The Google Illusion
Google has become the default first step in both candidate vetting and client onboarding. It is fast, familiar, and widely perceived as good enough. If nothing adverse appears, the assumption is often that the risk is low. For law firms, that assumption is increasingly dangerous.
Google was never designed to assess reputational, conduct, or integrity risk. Its algorithms prioritize relevance, popularity, and recency -- not completeness, historical depth, or contextual accuracy. It surfaces what is easily indexed, not what is buried across time, platforms, and jurisdictions. Research from Cornell University indicates that search engines index as little as four percent of the total web, meaning the deep web is estimated to be more than 25 times larger than the surface web most people search every day. Any given Google search may return as little as 0.03% of the information that exists online.

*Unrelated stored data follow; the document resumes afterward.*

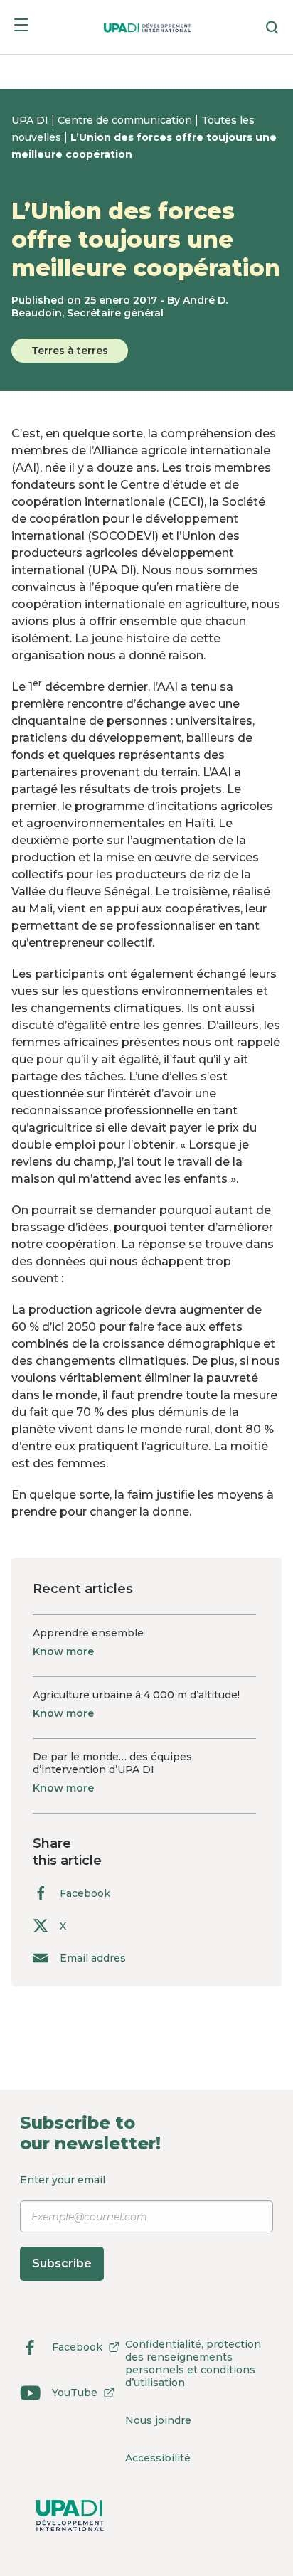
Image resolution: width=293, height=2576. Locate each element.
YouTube (58, 2395)
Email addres (93, 1958)
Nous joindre (158, 2420)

What Google routinely fails to reveal includes older material that predates modern indexing, activity conducted under aliases or secondary digital identities, patterns of behavior across multiple platforms and time periods, adverse media outside mainstream search-optimized outlets, litigation, enforcement or regulatory references not designed for public visibility, and associations, networks, or conflicts that only become apparent through holistic analysis.
In effect, Google confirms what a subject wants you to see. It does not reliably show what a firm needs to understand to make a defensible onboarding decision.